Why States Adopt ERP
Resource
constraints increasingly confronting most environmental agencies—often in core
regulatory programs—are driving states to seek more efficient and sustainable
approaches that integrate traditional tools and other strategies.
Available
evidence suggests that, for small-business sectors, ERP achieves performance on
par with traditional compliance assurance approaches, but can require a
substantially smaller commitment of state regulatory resources over the long
term. (We suspect that it will be an
efficient regulatory approach for large facilities as well.) In addition, states have found that ERP
provides:
-
Improved
facility accountability that may
reduce the need for resource-intensive enforcement actions over the long
term.
-
Better
information for the public and
other stakeholders on how well regulators are doing in fostering
environmental compliance and performance in target sectors.
-
Clearer
explanations for facilities
about
what they must do to comply with the law.
-
A level
playing field for all facilities
in the sector.
-
Measurable environmental improvements in
disadvantaged neighborhoods that face multiple environmental and public
health threats.
-
Data on individual facility and sector-wide
performance
that help states
target their resources in a cost-effective way.
EPA has provided
support to ERP states through technical assistance, $2.9 million in startup
grant funding, and in some cases, the flexibility to use resources that might
otherwise be dedicated to more traditional oversight programs.

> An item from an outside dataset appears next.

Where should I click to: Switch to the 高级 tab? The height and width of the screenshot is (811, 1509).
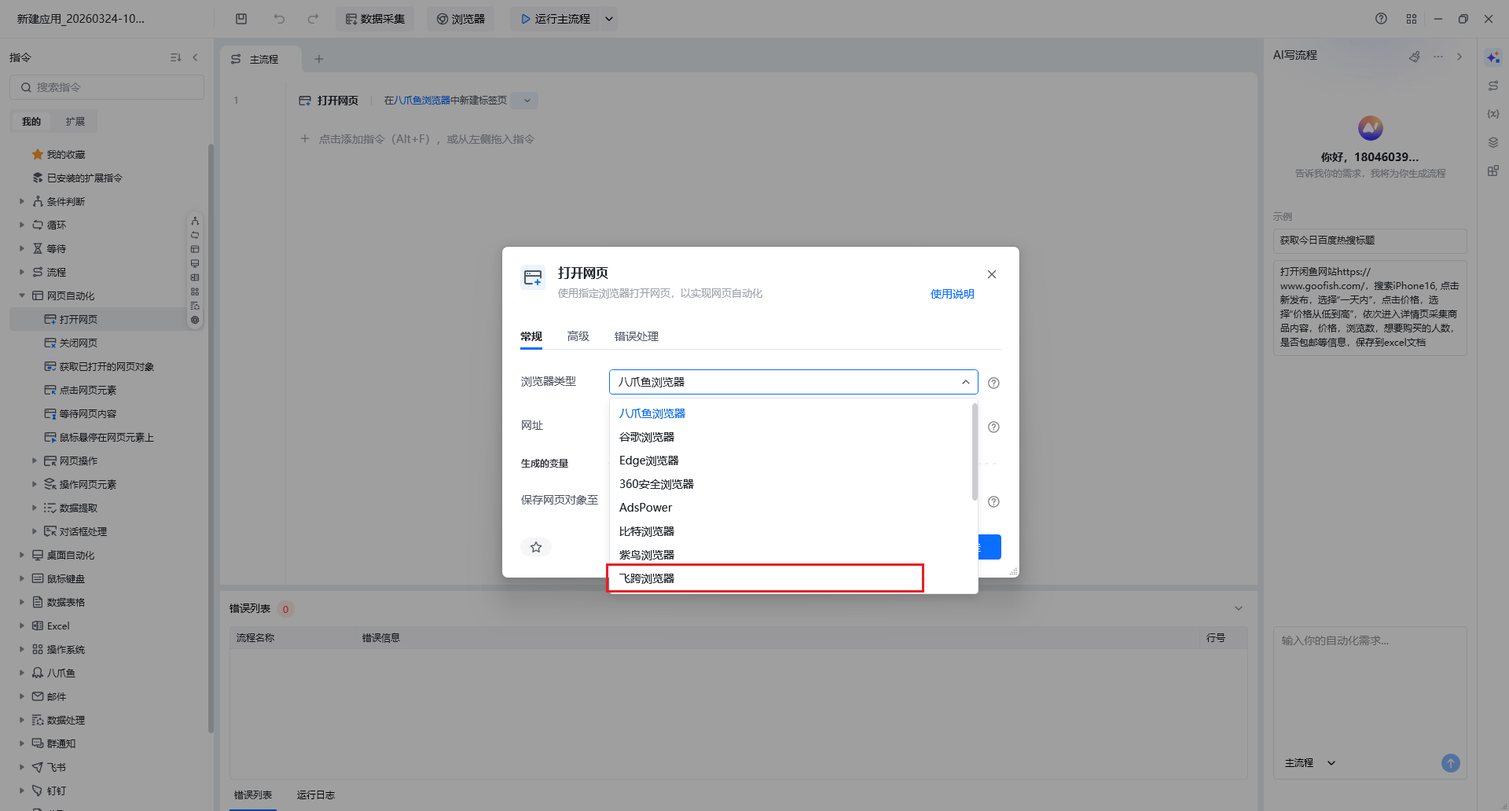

EPA has actively supported the diffusion of ERP
across states since EPA’s Innovation Action Council (IAC) endorsed the approach
for “scale up” in 2000. In making its decision, the IAC considered at least
three factors: documented evidence of performance improvements in
Massachusetts’ first years of ERP; a favorable evaluation of the initiative by
the National
Academy of Public Administration; and the significant, cumulative environmental
threat that can be posed by large groups of small pollution sources, such as in
many of the sectors where ERP is now being applied.